About Me

Retired chief investment officer and former NYSE firm partner with 50 plus years experience in field as analyst / economist, portfolio manager / trader, and CIO who has superb track record with multi $billion equities and fixed income portfolios. Advanced degrees, CFA. Having done much professional writing as a young guy, I now have a cryptic style. 40 years down on and around The Street confirms: CAVEAT EMPTOR IN SPADES !!!

Tuesday, May 22, 2012

Inflation Potential & Profit Margins

My primary inflation pressure gauge, which measures broad arrays of commodities prices and
production facility operating rates, made a cyclical peak to date in mid 2011 and has declined
sharply since then. With plant capacity utilization in the US remaining on the rise, the decline is
entirely a result of a substantial erosion of commodities prices. $CRB Composite Measured yr/yr,
the CPI has dropped from 3.9% seen for Sep. '11 to just 2.3% for Apr. '12.

What is unusual here is that sharp declines in commodities price composites tend to reflect falling
US output and operating rates. However, this time out, the weakness in commodities is much more
a reflection of a sharp loss in global economic growth momentum -- think the EU and China -- as
well as selling pressure generated by financial players who are reducing exposure to commodities
because of slower global growth. It is also likely that the sharp positive runs in the CRB in 2009
and then again from mid - 2010 through mid - 2011 reflect the two large QE programs by the
Fed, both of which encouraged traders to step up cyclical risk exposure. The upshot here is
A falling CRB no longer automatically renders the US economy immediately suspect.

However, decelerating inflation will, net - net, reduce business pricing power both here and
abroad and that development will eventually crimp profit margins to the eventual detriment of
the jobs market as employers look to cut costs.
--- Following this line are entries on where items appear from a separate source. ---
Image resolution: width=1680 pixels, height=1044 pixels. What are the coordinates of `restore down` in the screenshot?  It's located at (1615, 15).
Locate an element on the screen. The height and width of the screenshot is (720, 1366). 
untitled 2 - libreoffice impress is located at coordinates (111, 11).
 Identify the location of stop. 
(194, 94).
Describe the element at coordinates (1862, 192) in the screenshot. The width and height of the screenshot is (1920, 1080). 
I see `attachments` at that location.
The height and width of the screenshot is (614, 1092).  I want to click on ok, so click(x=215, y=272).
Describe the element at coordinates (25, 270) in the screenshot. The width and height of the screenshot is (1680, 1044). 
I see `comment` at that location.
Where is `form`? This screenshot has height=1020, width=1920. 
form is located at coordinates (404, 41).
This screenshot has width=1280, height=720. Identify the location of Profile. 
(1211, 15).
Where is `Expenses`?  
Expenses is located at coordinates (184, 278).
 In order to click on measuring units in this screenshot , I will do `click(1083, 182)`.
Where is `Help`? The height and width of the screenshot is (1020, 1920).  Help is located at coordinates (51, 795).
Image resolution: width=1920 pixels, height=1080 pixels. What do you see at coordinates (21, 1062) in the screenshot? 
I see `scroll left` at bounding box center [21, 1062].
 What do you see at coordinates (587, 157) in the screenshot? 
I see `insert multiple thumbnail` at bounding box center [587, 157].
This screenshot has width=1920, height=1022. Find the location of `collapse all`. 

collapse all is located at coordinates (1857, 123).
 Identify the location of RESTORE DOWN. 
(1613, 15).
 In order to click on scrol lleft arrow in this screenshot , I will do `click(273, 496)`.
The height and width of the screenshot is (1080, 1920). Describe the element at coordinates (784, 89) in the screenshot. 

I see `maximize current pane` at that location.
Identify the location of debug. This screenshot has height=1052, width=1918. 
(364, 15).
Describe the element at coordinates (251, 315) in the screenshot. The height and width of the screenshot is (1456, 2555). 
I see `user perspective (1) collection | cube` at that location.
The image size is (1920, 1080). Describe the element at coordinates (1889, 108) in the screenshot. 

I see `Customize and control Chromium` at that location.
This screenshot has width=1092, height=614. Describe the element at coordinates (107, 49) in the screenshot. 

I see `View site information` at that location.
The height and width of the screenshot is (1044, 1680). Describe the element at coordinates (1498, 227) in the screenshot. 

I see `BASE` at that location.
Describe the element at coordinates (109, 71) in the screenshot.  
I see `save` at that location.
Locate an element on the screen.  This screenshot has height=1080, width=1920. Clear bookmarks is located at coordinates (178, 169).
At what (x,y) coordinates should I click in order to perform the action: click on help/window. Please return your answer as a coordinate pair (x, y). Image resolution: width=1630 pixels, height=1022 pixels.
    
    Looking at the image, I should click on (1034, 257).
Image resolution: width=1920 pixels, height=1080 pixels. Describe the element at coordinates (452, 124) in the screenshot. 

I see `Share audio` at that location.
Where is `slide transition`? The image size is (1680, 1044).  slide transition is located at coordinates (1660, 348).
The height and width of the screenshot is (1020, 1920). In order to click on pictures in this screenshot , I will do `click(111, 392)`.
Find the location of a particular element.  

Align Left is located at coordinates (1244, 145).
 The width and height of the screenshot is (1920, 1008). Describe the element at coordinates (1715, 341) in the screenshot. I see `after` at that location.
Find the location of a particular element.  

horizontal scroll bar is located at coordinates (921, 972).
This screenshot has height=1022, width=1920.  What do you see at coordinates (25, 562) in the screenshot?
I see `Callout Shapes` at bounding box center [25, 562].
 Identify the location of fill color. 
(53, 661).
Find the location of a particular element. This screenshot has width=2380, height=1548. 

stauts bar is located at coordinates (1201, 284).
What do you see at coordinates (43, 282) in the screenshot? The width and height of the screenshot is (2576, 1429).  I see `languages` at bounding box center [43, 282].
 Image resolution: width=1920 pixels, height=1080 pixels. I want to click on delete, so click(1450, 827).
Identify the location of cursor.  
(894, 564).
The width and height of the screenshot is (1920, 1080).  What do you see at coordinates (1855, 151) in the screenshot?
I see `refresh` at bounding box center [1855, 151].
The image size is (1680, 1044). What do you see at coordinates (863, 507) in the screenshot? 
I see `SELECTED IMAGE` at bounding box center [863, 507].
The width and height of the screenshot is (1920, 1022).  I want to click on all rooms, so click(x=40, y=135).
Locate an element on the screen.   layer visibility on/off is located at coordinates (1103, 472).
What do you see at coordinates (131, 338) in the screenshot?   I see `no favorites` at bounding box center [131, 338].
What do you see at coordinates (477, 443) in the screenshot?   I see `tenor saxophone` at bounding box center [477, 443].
So, ultimately, falling commodities prices and
inflation will work to diminish US econmoic recovery.

Without a sharp recovery of commodities prices, the US CPI may stay in a range of 2.0 -2.5%
measured yr/yr, and if additional weakness in the EU surfaces along with some further moderation
of GDP growth in China, then the CPI could head down to 1% if the CRB continues to falter. In
fact, a break in the CPI  below 2% yr/yr could trigger another sizable QE response from the
Fed as they would become anxious about the return of deflationary pressure (It is empirically
possible to have a "virtuous" or non-harmful period of deflation, but this is not at all likely to
occur in economies which carry sizable debt leverage as does the US. Then, deflation can be
devastating).

The CRB is trading down around an important support level. Traders have trimmed long
exposure to commodities and are waiting to see if global economic growth momentum keeps
decelerating. From my perspectice, the CRB is quite reasonably priced at current levels.
Moreover further significant weakness in these markets could bring new damage to the
major commoditiy producing economies such as Canada and Australia. Toronto Comp.

The US CPI is on a trend track that would take the yr/yr monthly rate down to 1% by the
end of this year provided the CRB breaks materially below current rough support around the
290 level. Since a veer toward deflation could be devastating here if not globally, I am on
full alert and looking for new monetary and fiscal initiatives from the majors, including China,
which also needs to guard against too much of a growth slowdown.